Could you retype exactly the line containing "Switch to the Projects tab" and every line after it in the data below, leaving out the pictures?

**Data for the task**
◆ ◆ ◆ ◆ ◆ ◆ ◆

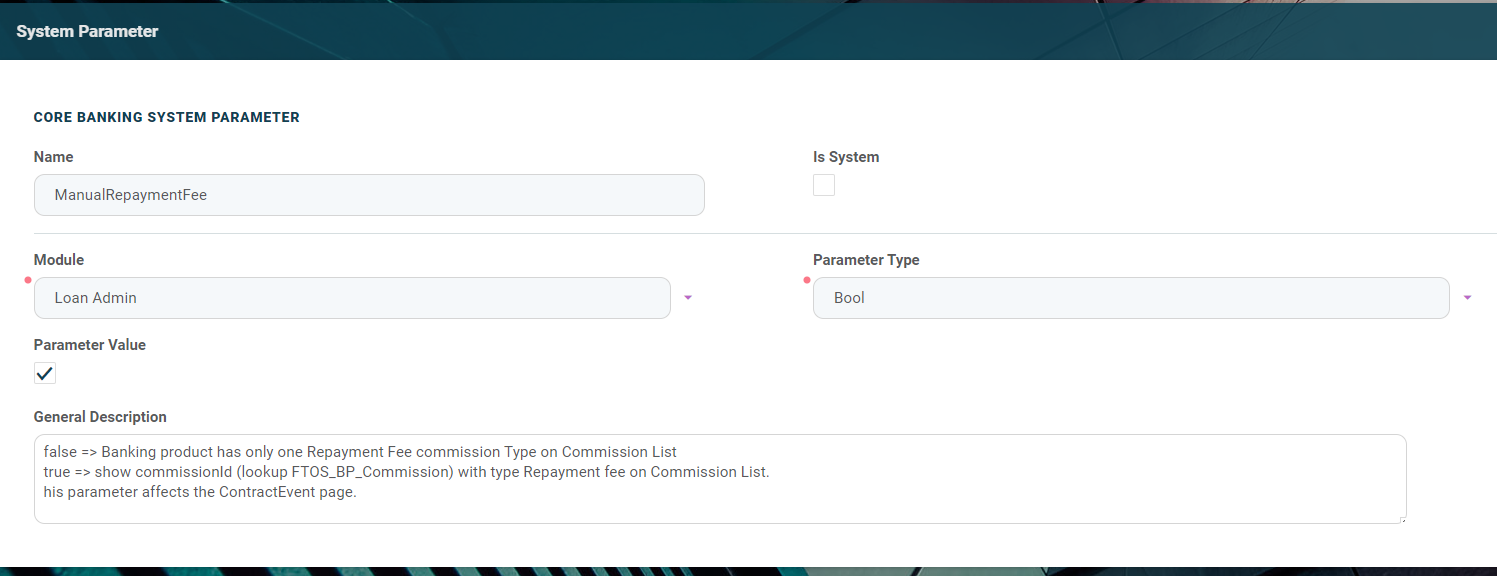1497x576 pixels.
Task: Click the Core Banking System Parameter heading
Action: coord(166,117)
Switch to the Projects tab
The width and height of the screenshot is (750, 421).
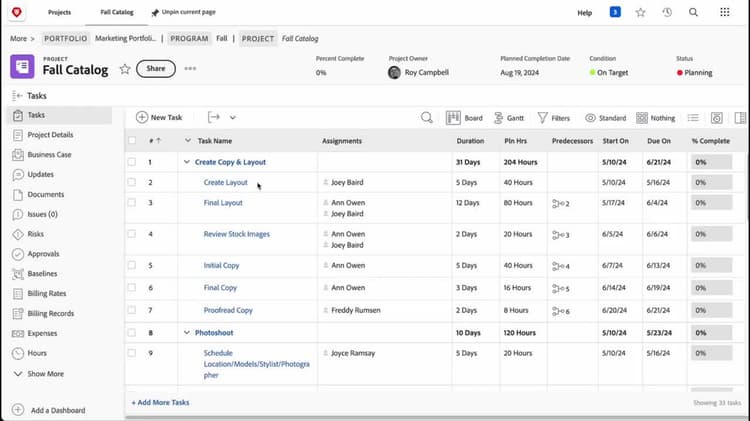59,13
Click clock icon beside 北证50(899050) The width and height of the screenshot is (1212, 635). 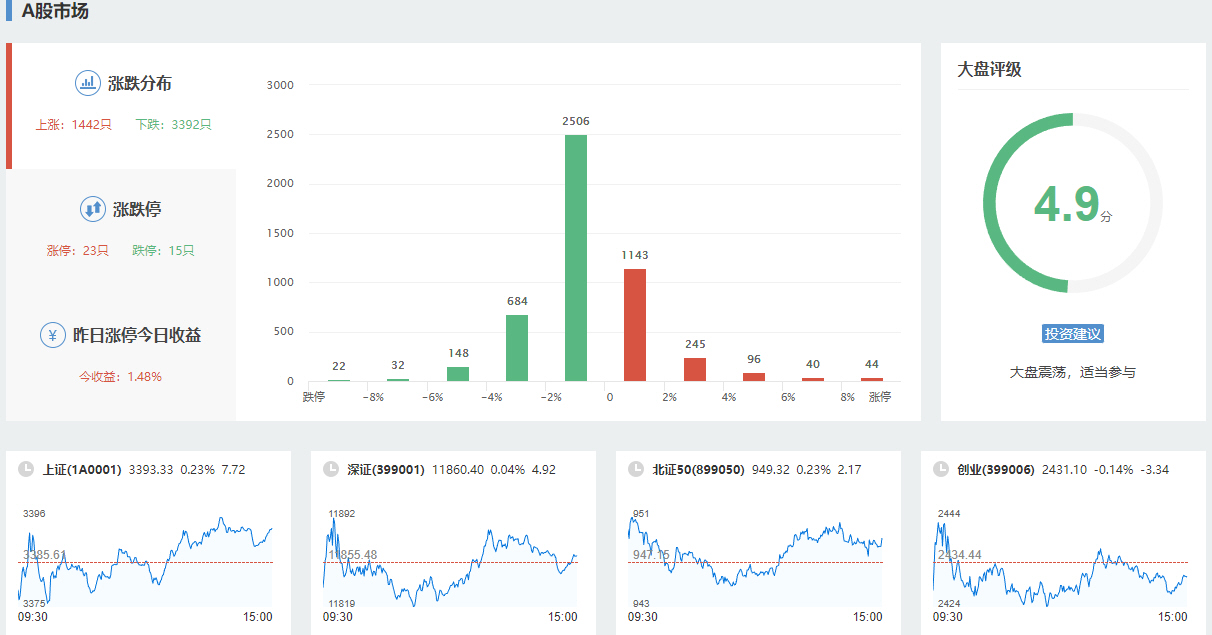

◆ ◆ ◆ ◆ ◆ ◆ ◆

**Reply**
Switch to the Projects tab
The width and height of the screenshot is (750, 421).
59,13
Click clock icon beside 北证50(899050) The width and height of the screenshot is (1212, 635). 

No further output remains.